I am trying to optimize a piece of code by not pointer chasing, as much as I currently am. I want to create a constant offset to add to a stored pointer to get to the next data entry, see below code. However, the data is sitting side a class or struct, containing different data types.

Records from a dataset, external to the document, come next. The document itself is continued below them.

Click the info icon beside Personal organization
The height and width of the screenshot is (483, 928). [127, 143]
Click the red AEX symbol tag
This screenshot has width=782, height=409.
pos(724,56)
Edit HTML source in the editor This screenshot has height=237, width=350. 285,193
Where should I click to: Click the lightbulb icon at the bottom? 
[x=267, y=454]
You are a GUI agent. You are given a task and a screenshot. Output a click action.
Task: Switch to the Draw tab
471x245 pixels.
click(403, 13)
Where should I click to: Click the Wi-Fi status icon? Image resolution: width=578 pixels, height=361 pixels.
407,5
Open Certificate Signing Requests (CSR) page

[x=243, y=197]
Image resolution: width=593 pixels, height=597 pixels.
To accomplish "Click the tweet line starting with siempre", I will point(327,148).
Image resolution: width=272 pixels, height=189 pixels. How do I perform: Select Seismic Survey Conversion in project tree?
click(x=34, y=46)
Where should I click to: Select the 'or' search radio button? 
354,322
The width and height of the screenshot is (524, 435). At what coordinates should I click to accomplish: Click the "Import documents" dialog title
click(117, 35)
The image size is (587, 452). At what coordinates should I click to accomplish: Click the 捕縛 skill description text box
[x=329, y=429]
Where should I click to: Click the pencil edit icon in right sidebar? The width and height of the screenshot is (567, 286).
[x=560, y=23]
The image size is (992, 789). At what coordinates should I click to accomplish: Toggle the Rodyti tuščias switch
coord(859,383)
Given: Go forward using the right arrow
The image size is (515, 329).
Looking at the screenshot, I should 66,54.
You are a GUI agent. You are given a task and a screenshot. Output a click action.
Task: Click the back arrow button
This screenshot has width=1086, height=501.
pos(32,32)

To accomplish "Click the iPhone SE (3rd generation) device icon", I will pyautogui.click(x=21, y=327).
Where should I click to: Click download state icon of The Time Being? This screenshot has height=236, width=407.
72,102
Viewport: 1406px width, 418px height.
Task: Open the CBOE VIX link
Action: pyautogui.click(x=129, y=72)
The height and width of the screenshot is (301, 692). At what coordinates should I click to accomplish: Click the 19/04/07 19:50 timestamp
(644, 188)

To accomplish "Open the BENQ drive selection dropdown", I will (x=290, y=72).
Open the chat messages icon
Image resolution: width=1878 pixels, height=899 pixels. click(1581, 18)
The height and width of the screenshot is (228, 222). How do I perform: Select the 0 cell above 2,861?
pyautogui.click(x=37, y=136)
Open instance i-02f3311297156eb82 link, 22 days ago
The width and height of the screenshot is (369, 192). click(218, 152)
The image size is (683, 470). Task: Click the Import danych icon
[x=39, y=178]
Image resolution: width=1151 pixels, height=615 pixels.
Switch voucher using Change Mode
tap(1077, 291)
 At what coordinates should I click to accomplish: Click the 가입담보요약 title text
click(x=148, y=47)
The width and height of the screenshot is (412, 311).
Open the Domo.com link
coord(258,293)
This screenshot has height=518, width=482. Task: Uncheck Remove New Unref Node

So I get the correct behavior in the below code snippet, ie the output is 1, 2, 3.
#include <iostream>
#include <vector>
// knows nothing about foo
class Readfoo
{
private:
int offset;
double* pdouble;
public:
void SetPoint(double* apdouble, int aoffset)
{
offset = aoffset;
pdouble = apdouble;
};
const double& printfoo(int aidouble) const
{
return *(pdouble + offset*aidouble);
};
};
// knows nothing about readFoo
struct foo
{
int a[5];
double b[10];
};
int main()
{
// populate some data (choose b [2] or other random entry.).
std::vector<foo> bar(10);
bar[0].b[2] = 1;
bar[1].b[2] = 2;
bar[2].b[2] = 3;
// access b[2] for each foo using an offset.
Readfoo newReadfoo;
newReadfoo.SetPoint(&(bar[0].b[2]), sizeof(foo)/sizeof(double));
for(int ii = 0; ii < 3; ii++)
{
std::cout<<"\n"<<newReadfoo.printfoo(ii);
}
return 0;
}
My question is two-fold:
- Is this code actually legal, and will it ever produce undefined behavior?
- If it is not legal is there a way to, without storing the actual pointers, iterate through foo accessing b[2], in the above case, with some form of constant offset (Like adding the number of bits between the starting address of each data entry.)?